After Naked, T.H. split up for probably the last time. Harrison does production, the Frantz’ continue to perform, and Byrne has released a succession of albums. The critical and commercial response has died down considerably but all four continue to make compelling music. The case was made May 20 at a sold-out David Bryne show at the Park West. Sprinkling in a few T.H.’s classics among his solo work, he had the crowd in the grip of his hand from the start. What was disarming was the intimacy in the room—I’ve never experienced a concert audience filled with such warm emotion, from the barefoot kids dancing in the lobby to the three brothers I watched much of the show with. But it’s all Byrne’s fault. On Speaking In Tongues Byrne sang about how his “Girlfriend is Better,”—”she has the smoke in her eyes…” By “Little Creatures” he was talking about babies and “Stay Up Late (“he looks sooo cute/in his little red suit!”). Before Speaking T.H. was brittle, intellectually chilly and distant—obviously romance/marriage/family has changed all that—Bryne has opened up thematically, emotionally.
Starting with a quiet “The Revolution” he seemed embarrassed at the notion of all that adoration—more like a bewildered Andy Kaufman than the architect of a new-wave order. Fronting a percussion-heavy ensemble with augmentation from the CSO string section, Byrne broke the ice—not between him and the audience, the ice that seemingly was always in him, and gamely shook his fanny and fell into the vibe.
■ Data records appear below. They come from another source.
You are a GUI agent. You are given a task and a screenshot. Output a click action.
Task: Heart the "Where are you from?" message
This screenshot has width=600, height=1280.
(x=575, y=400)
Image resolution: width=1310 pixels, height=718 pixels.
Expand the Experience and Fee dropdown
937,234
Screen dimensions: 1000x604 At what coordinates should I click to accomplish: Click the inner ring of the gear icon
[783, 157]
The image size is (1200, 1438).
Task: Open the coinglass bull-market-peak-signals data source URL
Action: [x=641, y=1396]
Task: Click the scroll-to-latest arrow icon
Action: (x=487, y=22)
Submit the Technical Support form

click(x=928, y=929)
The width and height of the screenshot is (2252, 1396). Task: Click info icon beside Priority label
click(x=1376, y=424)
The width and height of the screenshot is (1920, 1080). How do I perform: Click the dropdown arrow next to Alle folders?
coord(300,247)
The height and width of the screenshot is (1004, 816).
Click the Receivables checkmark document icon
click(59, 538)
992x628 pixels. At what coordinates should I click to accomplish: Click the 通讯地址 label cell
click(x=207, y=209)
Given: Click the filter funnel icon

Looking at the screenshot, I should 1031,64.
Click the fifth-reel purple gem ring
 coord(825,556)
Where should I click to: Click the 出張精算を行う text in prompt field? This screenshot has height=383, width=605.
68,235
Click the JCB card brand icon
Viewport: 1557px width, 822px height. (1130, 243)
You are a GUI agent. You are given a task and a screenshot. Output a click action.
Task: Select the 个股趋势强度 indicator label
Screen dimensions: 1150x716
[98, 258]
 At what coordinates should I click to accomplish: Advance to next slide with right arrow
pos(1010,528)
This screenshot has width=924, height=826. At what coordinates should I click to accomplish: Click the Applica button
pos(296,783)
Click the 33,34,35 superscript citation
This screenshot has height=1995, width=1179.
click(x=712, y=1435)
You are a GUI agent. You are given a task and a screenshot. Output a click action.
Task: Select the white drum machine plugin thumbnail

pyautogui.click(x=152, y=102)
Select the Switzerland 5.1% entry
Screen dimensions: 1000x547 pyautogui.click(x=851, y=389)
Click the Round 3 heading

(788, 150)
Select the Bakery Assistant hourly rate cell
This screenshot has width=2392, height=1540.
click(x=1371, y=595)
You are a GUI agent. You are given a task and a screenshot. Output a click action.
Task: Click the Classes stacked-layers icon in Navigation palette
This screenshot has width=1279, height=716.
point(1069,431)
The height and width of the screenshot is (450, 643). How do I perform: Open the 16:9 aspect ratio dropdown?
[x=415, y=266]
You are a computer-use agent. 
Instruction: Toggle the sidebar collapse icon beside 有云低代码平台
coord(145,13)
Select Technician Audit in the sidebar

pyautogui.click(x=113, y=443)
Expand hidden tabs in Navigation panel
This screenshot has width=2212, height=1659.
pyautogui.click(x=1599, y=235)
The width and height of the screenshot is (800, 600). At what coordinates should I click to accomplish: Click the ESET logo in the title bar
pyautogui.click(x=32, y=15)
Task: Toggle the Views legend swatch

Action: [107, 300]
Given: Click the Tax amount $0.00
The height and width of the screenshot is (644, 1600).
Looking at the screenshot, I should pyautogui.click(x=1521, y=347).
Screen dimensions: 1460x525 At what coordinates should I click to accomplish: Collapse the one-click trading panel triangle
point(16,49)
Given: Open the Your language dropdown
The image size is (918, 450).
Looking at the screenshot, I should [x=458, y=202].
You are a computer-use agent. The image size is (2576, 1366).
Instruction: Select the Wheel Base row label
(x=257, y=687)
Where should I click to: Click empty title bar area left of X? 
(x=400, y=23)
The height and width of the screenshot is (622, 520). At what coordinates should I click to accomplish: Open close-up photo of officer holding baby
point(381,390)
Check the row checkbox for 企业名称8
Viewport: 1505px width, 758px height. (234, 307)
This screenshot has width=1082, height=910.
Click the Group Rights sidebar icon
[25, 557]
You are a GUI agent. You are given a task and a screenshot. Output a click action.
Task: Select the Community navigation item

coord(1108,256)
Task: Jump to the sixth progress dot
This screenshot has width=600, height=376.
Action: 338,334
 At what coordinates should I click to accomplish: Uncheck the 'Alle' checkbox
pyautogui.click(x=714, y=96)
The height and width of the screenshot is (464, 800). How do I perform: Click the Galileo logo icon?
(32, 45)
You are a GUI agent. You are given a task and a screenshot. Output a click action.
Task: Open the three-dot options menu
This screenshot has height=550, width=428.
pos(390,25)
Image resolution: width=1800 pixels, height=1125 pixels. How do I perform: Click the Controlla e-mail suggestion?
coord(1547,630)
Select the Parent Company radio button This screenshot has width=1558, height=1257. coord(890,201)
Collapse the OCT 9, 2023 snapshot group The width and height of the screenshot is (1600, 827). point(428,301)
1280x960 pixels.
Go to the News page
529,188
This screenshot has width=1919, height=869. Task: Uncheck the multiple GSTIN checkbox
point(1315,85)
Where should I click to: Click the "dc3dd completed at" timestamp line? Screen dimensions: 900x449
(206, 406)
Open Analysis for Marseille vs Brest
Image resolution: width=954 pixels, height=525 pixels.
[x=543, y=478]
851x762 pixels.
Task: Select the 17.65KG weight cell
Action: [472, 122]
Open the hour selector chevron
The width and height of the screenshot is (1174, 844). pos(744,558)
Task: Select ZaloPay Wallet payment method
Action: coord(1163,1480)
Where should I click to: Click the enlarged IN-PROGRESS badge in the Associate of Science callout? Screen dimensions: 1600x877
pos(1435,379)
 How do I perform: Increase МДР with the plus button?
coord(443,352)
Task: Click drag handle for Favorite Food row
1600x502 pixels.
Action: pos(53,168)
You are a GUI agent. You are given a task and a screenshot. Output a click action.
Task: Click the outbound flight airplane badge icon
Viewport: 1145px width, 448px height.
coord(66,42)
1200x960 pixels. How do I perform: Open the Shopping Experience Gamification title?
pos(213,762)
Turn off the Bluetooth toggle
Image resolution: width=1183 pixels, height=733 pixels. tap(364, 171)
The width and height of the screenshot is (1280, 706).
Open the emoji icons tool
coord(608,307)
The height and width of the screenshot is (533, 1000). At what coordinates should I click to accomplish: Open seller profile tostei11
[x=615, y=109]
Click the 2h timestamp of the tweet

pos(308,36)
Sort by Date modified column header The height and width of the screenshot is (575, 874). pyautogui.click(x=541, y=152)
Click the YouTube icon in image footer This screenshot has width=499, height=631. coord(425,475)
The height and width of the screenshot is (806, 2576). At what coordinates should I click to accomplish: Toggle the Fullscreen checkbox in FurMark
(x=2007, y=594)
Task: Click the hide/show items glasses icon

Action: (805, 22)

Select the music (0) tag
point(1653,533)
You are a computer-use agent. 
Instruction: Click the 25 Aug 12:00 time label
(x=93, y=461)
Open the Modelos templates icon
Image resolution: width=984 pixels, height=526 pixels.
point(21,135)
Now with a full head of silver hair, dressed in a Buoka suit that looked like a gas station uniform, he wasn’t the mechanized duck marching nerd in the “Once in a Lifetime” video but a fleshed out 3-D modern man flushed with happy experiences. It got giddy. “Butt-Naked “was as frolicsome as the song suggested streaking was. “Nothing but Flowers” got a Brazilian workout while “Once in a Lifetime” and “What a Day that Was” came to life under the percussion live. Byrne’s first encore revealed how jolly he’d gotten—a cover of Whitney Houston’s “I Wanna Dance with Somebody.” Seeing him gamely sway and sing “I wanna dance with someone who looooooves me…” put him, and where he’s been, in perspective.
In the end he didn’t do “Psycho Killer” or “Take Me to the River” or “Life During Wartime” or “Burning Down the House” and they weren’t missed. At the close of the show I felt ridiculous about the expectation down through the years (mine included) that T.H. would reunite, like that expectation that the Beatles would reunite. And make us feel good like we used to, ignoring the fact that the times and circumstances of those groups are over. The gutsy thing to do of course is to move into the present and the future and leave the past. David Bryne is a prime example.